# [TASK OBJECTIVE]
Exactly as written, transcribe the data that follows.

# [SOURCE RECORDS]
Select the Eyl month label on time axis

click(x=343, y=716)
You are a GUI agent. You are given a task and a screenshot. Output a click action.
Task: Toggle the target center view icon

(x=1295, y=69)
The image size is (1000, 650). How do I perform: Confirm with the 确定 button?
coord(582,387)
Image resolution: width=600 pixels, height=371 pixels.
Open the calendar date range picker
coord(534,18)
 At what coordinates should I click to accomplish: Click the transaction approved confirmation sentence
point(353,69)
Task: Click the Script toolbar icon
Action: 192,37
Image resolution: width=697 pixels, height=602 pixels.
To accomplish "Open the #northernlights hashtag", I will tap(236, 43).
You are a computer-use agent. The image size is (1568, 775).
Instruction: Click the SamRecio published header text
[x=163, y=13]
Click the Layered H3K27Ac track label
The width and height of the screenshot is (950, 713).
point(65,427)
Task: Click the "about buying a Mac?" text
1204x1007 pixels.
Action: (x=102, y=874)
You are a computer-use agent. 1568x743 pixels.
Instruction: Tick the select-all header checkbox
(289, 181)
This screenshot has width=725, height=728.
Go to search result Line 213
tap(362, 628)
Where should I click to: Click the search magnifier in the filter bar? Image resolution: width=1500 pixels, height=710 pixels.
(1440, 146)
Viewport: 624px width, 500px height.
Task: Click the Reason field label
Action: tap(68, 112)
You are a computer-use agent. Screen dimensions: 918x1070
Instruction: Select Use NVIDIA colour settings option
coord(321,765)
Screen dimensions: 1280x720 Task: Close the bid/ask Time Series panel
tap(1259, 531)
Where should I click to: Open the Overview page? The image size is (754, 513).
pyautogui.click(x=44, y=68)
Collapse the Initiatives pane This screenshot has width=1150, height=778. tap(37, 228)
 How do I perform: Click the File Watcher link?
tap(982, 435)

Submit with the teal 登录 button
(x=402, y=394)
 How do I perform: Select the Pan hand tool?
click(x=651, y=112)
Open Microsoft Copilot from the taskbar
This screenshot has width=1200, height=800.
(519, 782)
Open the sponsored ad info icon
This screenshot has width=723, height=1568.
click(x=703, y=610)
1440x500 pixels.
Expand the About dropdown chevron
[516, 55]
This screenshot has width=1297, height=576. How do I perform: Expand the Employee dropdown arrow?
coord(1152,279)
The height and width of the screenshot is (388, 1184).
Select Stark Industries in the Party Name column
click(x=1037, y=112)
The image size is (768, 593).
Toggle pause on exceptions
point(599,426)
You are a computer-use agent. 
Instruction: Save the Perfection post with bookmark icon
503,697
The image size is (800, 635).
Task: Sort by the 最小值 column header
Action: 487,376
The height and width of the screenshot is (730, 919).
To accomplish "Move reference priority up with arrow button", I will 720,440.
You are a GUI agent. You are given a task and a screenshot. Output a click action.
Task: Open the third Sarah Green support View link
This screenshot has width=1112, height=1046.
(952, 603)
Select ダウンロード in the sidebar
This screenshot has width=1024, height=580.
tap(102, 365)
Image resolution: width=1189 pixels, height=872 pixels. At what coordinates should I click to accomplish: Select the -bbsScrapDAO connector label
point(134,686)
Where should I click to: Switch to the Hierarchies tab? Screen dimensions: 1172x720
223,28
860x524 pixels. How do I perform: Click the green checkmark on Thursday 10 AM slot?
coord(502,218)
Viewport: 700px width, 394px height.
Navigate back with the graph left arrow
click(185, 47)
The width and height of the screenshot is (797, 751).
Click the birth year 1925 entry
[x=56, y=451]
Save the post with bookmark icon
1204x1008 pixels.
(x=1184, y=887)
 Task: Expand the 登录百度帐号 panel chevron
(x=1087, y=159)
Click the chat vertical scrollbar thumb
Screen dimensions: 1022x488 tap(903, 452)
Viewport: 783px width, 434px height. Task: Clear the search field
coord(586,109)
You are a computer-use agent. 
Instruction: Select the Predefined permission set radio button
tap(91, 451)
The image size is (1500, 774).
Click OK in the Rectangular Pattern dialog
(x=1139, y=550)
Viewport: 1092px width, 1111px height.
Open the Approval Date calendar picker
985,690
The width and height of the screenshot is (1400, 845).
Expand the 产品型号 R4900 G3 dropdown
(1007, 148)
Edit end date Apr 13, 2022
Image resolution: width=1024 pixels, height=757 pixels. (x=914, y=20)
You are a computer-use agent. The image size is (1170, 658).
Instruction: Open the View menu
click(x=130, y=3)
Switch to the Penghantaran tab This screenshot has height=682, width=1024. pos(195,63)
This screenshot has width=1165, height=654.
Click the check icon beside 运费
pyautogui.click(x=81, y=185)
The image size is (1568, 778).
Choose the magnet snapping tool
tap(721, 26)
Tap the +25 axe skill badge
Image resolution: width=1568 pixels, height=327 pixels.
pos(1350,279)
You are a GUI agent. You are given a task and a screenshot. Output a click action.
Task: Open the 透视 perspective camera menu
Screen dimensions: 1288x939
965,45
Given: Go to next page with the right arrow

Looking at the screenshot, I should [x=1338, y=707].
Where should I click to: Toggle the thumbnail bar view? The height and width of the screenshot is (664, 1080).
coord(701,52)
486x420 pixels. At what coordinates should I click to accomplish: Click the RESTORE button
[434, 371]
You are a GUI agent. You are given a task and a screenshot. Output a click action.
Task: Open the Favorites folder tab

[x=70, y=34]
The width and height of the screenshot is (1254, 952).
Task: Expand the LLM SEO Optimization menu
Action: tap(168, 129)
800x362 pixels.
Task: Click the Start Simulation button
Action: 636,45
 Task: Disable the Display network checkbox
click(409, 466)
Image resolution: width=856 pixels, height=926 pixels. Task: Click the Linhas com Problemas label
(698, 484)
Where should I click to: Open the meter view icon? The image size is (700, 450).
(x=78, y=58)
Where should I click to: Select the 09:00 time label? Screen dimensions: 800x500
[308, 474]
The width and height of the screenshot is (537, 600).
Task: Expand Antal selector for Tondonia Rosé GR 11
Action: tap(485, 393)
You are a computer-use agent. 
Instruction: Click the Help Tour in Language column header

# [RESULT FOR THIS TASK]
Select the Eyl month label on time axis

click(x=343, y=716)
You are a GUI agent. You are given a task and a screenshot. Output a click action.
Task: Toggle the target center view icon

(x=1295, y=69)
The image size is (1000, 650). How do I perform: Confirm with the 确定 button?
coord(582,387)
Image resolution: width=600 pixels, height=371 pixels.
Open the calendar date range picker
coord(534,18)
 At what coordinates should I click to accomplish: Click the transaction approved confirmation sentence
point(353,69)
Task: Click the Script toolbar icon
Action: 192,37
Image resolution: width=697 pixels, height=602 pixels.
To accomplish "Open the #northernlights hashtag", I will tap(236, 43).
You are a computer-use agent. The image size is (1568, 775).
Instruction: Click the SamRecio published header text
[x=163, y=13]
Click the Layered H3K27Ac track label
The width and height of the screenshot is (950, 713).
point(65,427)
Task: Click the "about buying a Mac?" text
1204x1007 pixels.
Action: (x=102, y=874)
You are a computer-use agent. 1568x743 pixels.
Instruction: Tick the select-all header checkbox
(289, 181)
This screenshot has width=725, height=728.
Go to search result Line 213
tap(362, 628)
Where should I click to: Click the search magnifier in the filter bar? Image resolution: width=1500 pixels, height=710 pixels.
(1440, 146)
Viewport: 624px width, 500px height.
Task: Click the Reason field label
Action: tap(68, 112)
You are a computer-use agent. Screen dimensions: 918x1070
Instruction: Select Use NVIDIA colour settings option
coord(321,765)
Screen dimensions: 1280x720 Task: Close the bid/ask Time Series panel
tap(1259, 531)
Where should I click to: Open the Overview page? The image size is (754, 513).
pyautogui.click(x=44, y=68)
Collapse the Initiatives pane This screenshot has width=1150, height=778. tap(37, 228)
 How do I perform: Click the File Watcher link?
tap(982, 435)

Submit with the teal 登录 button
(x=402, y=394)
 How do I perform: Select the Pan hand tool?
click(x=651, y=112)
Open Microsoft Copilot from the taskbar
This screenshot has width=1200, height=800.
(519, 782)
Open the sponsored ad info icon
This screenshot has width=723, height=1568.
click(x=703, y=610)
1440x500 pixels.
Expand the About dropdown chevron
[516, 55]
This screenshot has width=1297, height=576. How do I perform: Expand the Employee dropdown arrow?
coord(1152,279)
The height and width of the screenshot is (388, 1184).
Select Stark Industries in the Party Name column
click(x=1037, y=112)
The image size is (768, 593).
Toggle pause on exceptions
point(599,426)
You are a computer-use agent. 
Instruction: Save the Perfection post with bookmark icon
503,697
The image size is (800, 635).
Task: Sort by the 最小值 column header
Action: 487,376
The height and width of the screenshot is (730, 919).
To accomplish "Move reference priority up with arrow button", I will 720,440.
You are a GUI agent. You are given a task and a screenshot. Output a click action.
Task: Open the third Sarah Green support View link
This screenshot has width=1112, height=1046.
(952, 603)
Select ダウンロード in the sidebar
This screenshot has width=1024, height=580.
tap(102, 365)
Image resolution: width=1189 pixels, height=872 pixels. At what coordinates should I click to accomplish: Select the -bbsScrapDAO connector label
point(134,686)
Where should I click to: Switch to the Hierarchies tab? Screen dimensions: 1172x720
223,28
860x524 pixels. How do I perform: Click the green checkmark on Thursday 10 AM slot?
coord(502,218)
Viewport: 700px width, 394px height.
Navigate back with the graph left arrow
click(185, 47)
The width and height of the screenshot is (797, 751).
Click the birth year 1925 entry
[x=56, y=451]
Save the post with bookmark icon
1204x1008 pixels.
(x=1184, y=887)
 Task: Expand the 登录百度帐号 panel chevron
(x=1087, y=159)
Click the chat vertical scrollbar thumb
Screen dimensions: 1022x488 tap(903, 452)
Viewport: 783px width, 434px height. Task: Clear the search field
coord(586,109)
You are a computer-use agent. 
Instruction: Select the Predefined permission set radio button
tap(91, 451)
The image size is (1500, 774).
Click OK in the Rectangular Pattern dialog
(x=1139, y=550)
Viewport: 1092px width, 1111px height.
Open the Approval Date calendar picker
985,690
The width and height of the screenshot is (1400, 845).
Expand the 产品型号 R4900 G3 dropdown
(1007, 148)
Edit end date Apr 13, 2022
Image resolution: width=1024 pixels, height=757 pixels. (x=914, y=20)
You are a computer-use agent. The image size is (1170, 658).
Instruction: Open the View menu
click(x=130, y=3)
Switch to the Penghantaran tab This screenshot has height=682, width=1024. pos(195,63)
This screenshot has width=1165, height=654.
Click the check icon beside 运费
pyautogui.click(x=81, y=185)
The image size is (1568, 778).
Choose the magnet snapping tool
tap(721, 26)
Tap the +25 axe skill badge
Image resolution: width=1568 pixels, height=327 pixels.
pos(1350,279)
You are a GUI agent. You are given a task and a screenshot. Output a click action.
Task: Open the 透视 perspective camera menu
Screen dimensions: 1288x939
965,45
Given: Go to next page with the right arrow

Looking at the screenshot, I should [x=1338, y=707].
Where should I click to: Toggle the thumbnail bar view? The height and width of the screenshot is (664, 1080).
coord(701,52)
486x420 pixels. At what coordinates should I click to accomplish: Click the RESTORE button
[434, 371]
You are a GUI agent. You are given a task and a screenshot. Output a click action.
Task: Open the Favorites folder tab

[x=70, y=34]
The width and height of the screenshot is (1254, 952).
Task: Expand the LLM SEO Optimization menu
Action: tap(168, 129)
800x362 pixels.
Task: Click the Start Simulation button
Action: 636,45
 Task: Disable the Display network checkbox
click(409, 466)
Image resolution: width=856 pixels, height=926 pixels. Task: Click the Linhas com Problemas label
(698, 484)
Where should I click to: Open the meter view icon? The image size is (700, 450).
(x=78, y=58)
Where should I click to: Select the 09:00 time label? Screen dimensions: 800x500
[308, 474]
The width and height of the screenshot is (537, 600).
Task: Expand Antal selector for Tondonia Rosé GR 11
Action: tap(485, 393)
You are a computer-use agent. 
Instruction: Click the Help Tour in Language column header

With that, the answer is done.